Created a KCOMBU mirror to avoid network issues during install.
Allow AMBER simulations when system wasn’t loaded from file.
Handle GROMACS simulations with non-periodic boxes.
Run vacuum simulations on a single thread when using GROMACS to avoid domain decomposition.
Make sure BioSimSpace is always built against the latest version of Sire during conda build.

2019.3.0 - Nov 22 2019¶

Make FKCOMBU download during conda build resilient to server downtime.
Added support for xtc trajectory files and custom protocols with GROMACS.
Fixed numerous typos in Sphinx documentation.
Added Journal of Open Source Software paper.

2019.2.0 - Sep 11 2019¶

Switched to using RDKit for maximum common substructure (MCS) mappings.
Handle perturbable molecules for non free-energy protocols with SOMD and GROMACS.
Added basic metadynamics functionality with support for distance and torsion collective variables.
Added support for inferring formal charge of molecules.
Numerous MCS mapping fixes and improvements. Thanks to @maxkuhn, @dlukauskis, and @ptosco for help testing and debugging.
Added Dockerfile to build thirdparty packages required by the BioSimSpace notebook server.
Exposed Sire search functionality.
Added thin-wrappers for several additional Sire objects, e.g. Residue, Atom, and Molecules container.
Performance improvements for searching, indexing, and extracting objects from molecular containers, e.g.

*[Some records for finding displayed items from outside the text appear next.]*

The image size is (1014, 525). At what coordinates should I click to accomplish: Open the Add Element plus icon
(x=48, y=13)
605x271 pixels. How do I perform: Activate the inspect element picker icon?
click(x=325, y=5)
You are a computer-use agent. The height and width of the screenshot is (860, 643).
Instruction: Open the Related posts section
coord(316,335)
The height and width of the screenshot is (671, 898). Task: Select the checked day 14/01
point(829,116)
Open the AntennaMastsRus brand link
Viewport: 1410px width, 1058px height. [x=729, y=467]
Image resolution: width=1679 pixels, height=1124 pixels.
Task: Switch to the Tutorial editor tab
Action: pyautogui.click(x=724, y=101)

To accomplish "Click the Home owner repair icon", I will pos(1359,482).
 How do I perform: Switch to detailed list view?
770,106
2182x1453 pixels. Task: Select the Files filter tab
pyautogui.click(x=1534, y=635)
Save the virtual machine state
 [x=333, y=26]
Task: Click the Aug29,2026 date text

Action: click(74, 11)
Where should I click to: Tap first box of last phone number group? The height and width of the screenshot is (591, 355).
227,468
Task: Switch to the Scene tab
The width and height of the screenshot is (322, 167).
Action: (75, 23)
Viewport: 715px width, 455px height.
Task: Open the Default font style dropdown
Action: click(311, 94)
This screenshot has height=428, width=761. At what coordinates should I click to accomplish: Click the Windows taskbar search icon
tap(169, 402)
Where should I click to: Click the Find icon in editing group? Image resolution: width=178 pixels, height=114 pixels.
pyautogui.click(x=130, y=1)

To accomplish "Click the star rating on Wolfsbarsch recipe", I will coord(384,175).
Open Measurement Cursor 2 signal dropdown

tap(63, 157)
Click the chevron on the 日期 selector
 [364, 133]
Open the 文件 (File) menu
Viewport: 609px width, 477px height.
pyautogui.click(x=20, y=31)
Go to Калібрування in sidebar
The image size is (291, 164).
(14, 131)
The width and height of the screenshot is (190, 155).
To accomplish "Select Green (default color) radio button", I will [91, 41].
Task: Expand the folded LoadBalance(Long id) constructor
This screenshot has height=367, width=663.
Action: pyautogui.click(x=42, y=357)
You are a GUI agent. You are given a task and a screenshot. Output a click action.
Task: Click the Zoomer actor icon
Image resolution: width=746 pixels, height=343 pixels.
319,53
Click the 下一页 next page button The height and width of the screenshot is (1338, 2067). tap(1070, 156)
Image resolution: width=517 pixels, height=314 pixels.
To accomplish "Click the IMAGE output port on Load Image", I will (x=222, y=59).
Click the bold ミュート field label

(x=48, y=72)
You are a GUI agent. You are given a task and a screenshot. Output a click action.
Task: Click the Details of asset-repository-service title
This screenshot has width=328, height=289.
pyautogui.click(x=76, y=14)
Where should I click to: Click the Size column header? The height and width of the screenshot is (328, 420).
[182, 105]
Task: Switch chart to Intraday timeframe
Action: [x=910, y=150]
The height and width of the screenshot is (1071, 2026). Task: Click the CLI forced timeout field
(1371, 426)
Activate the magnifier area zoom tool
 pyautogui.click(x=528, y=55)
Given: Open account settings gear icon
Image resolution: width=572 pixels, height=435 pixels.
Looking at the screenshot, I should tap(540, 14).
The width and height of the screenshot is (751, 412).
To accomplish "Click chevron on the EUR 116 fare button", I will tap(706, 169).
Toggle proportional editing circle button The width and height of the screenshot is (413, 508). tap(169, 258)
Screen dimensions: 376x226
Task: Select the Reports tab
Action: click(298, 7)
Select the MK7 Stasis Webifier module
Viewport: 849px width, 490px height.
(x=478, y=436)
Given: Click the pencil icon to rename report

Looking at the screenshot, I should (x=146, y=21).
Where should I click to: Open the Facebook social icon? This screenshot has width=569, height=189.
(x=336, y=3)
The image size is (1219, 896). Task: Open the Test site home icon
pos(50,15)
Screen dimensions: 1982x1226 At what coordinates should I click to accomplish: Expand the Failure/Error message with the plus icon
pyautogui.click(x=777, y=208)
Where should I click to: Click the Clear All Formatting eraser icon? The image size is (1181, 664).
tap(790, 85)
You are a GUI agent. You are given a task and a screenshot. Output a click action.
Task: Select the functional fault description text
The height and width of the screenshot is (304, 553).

System, Molecule.

2019.1.0 - May 02 2019¶

Added support for parameterising proteins and ligands.
Added support for solvating molecular systems.
Molecular dynamics drivers updated to support SOMD and GROMACS.
Support free energy perturbation simulations with SOMD and GROMACS.
Added Azure Pipeline to automatically build, test, document, and deploy BioSimSpace.
Created automatic Conda package pipeline.

2018.1.1 - May 02 2018¶

Fixed conda NetCDF issue on macOS. Yay for managing python environments!
Install conda ambertools during setup.
Search for bundled version of sander when running AMBER simulation processes.
Pass executable found by BioSimSpace.MD to BioSimSpace.Process constructor.
Fixed error in RMSD calculation within BioSimSpace.Trajectory class.
Improved example scripts and notebooks.

2018.1.0 - May 01 2018¶

Initial public release of BioSimSpace.